▶ Information given
■ ■ ■ ■ ■
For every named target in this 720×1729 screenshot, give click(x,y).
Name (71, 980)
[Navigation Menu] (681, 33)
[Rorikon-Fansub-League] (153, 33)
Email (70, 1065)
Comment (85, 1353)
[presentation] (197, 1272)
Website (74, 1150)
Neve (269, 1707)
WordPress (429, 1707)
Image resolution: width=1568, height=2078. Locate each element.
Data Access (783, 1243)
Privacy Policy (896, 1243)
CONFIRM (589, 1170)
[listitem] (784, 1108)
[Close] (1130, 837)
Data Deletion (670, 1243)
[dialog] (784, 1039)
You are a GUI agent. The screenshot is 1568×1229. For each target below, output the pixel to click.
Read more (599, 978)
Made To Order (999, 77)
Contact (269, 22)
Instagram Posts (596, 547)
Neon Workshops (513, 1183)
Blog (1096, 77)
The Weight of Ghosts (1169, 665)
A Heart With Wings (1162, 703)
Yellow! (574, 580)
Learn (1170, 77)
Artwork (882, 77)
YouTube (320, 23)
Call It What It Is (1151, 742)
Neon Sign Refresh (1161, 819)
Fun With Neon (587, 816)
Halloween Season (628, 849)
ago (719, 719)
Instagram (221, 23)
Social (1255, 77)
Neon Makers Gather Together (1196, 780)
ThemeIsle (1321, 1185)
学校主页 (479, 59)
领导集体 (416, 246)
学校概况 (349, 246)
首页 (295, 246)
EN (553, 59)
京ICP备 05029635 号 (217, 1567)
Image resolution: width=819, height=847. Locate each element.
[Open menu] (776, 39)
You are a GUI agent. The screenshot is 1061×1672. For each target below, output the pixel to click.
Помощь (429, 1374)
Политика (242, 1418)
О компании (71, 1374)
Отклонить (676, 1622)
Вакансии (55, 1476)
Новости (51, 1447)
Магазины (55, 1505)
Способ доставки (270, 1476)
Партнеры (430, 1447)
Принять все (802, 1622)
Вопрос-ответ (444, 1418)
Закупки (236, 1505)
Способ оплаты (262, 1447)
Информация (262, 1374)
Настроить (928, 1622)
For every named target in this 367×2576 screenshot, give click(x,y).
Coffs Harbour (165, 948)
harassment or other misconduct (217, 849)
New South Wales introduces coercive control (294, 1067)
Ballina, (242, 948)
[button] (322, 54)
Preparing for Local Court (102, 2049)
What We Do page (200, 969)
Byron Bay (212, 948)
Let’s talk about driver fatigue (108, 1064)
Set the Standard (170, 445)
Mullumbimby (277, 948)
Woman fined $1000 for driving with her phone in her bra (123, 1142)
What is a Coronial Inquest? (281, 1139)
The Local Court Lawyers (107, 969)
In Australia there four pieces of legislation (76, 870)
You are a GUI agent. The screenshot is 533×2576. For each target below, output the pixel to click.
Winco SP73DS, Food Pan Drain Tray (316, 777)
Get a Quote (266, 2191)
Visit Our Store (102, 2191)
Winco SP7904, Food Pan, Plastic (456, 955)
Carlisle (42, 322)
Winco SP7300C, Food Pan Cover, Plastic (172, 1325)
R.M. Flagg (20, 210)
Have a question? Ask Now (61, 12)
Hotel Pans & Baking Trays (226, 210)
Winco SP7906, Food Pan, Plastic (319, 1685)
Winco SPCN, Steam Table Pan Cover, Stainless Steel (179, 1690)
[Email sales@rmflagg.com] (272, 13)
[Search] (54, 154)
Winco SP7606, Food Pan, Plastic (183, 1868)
■ ■ ■ ■ ■
▶ Job
Present the material as a Markdown table with columns headed Row and Entry. Cover only the lines from the one containing "R.M. Flagg (20, 210)" up to and including the last line of the material, number each line, and skip any blank lines.

▶ Task output
| Row | Entry |
|---|---|
| 1 | R.M. Flagg (20, 210) |
| 2 | Have a question? Ask Now (61, 12) |
| 3 | Hotel Pans & Baking Trays (226, 210) |
| 4 | Winco SP7906, Food Pan, Plastic (319, 1685) |
| 5 | Winco SPCN, Steam Table Pan Cover, Stainless Steel (179, 1690) |
| 6 | [Email sales@rmflagg.com] (272, 13) |
| 7 | [Search] (54, 154) |
| 8 | Winco SP7606, Food Pan, Plastic (183, 1868) |